@myself, please forgive me.
As I hear Recipe by Sir fade into the background, “let it go, let it go, let it go”, I think about how much unresolved pain I’ve harbored along with all of the remarkable achievements I’ve glossed over. The past few months I have had the luxury to discover some hidden stories about brown girls, just like me, whose insecurities, missteps, and unfortunate circumstances eclipsed their light. To say that I resonated with these stories is evident, but what comes along with being a Black girl is a concept for everyone to grasp. This book revelation is going to take the time to recognize two books, Black Girl Unlimited by Echo Brown and Parable of the Brown Girl by Khristi Lauren Adams, that bring voice to the true stories of Black girls.
It’s funny when people ask, “what is one piece of advice you would tell your five year old self?”, as if the person I am is not her. As if that girl still isn’t standing up strong some days and burying her head on others. As if that girl didn’t aspire to things and embarrassingly fail, too. As if she died off when she celebrated her 6th birthday. No, that girl is still here wrapped in 20 years of layers. Yes, there are so many things that I want to tell her - to tell me, I have grown and I still deserve nurturing. Not in the sense that I am an adolescent but as a human being that has endured things that is worthy of being shown compassion, empathy, and guidance (this diabolical lack in humanity in general is an excerpt for another day). While reading the compilation of short stories within the Parable of the Brown Girl, these girls were of different ages but all minors. The common theme of each girl’s story was an expectation that they set within themselves, along with the gracious hands of society, to see themselves as someone much older and capable of enduring painful experiences unscathed. Honestly, I would tell my five year old self so much to prevent her from making mistakes or seeing herself as unqualified but what comes after that? A new misstep to prevent and a new insecurity to overcome. I cannot erase anything and make it perfect, but I would tell my 5 year old self the same thing I tell my 25 year old self - Please Forgive Me.

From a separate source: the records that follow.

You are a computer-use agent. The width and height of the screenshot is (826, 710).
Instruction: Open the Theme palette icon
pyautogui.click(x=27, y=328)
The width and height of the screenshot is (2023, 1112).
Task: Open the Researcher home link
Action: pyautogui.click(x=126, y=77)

Lord knows I probably have a journal entry every three months or so declaring forgiveness, because as the perfectly flawed black girl I am - I make mistakes, and that is perfectly okay. The dopest part about making mistakes is the redemption process, the one that reveals your magic. We, including myself, have the tendency to forget the magic that oozes from our pores and our minds and our hearts. Echo Brown used magical realism in Black Girl Unlimited to tell her compelling story about the power she seen in the women around her and how it forced an abundance of her own magic to come out when it was all that she had left. The story alone is one where you can vividly see the overlap of Brown girl experiences, and how it shapes the relationship we have with others and ourselves. As I unraveled the 20 years of layers to get to the 5 year old version of myself I stumbled upon magical spaces that in real time I saw as regular. One in particular is being a first generation college graduate, I never celebrated it for the achievement that it was, and how difficult life was those four years. Managing a 3.0 average GPA for my academic scholarship while juggling an extremely unhealthy relationship, and working two or three jobs at once just to afford a pack of ramen, rent, and gas for my car (which was my first car that I didn’t get until my last year of undergrad). That dedication to graduating had to be nothing but pure magic hahaha, because still to this day I don’t know how I did it!
The process looks a lot like: Revisit, Forgive, Find Magic. Repeat. I ask you to take those steps as often as you need to, we all know forgiveness doesn’t happen over night but we do have to start somewhere. Why are you harboring what hurts? Why aren’t you celebrating what worked?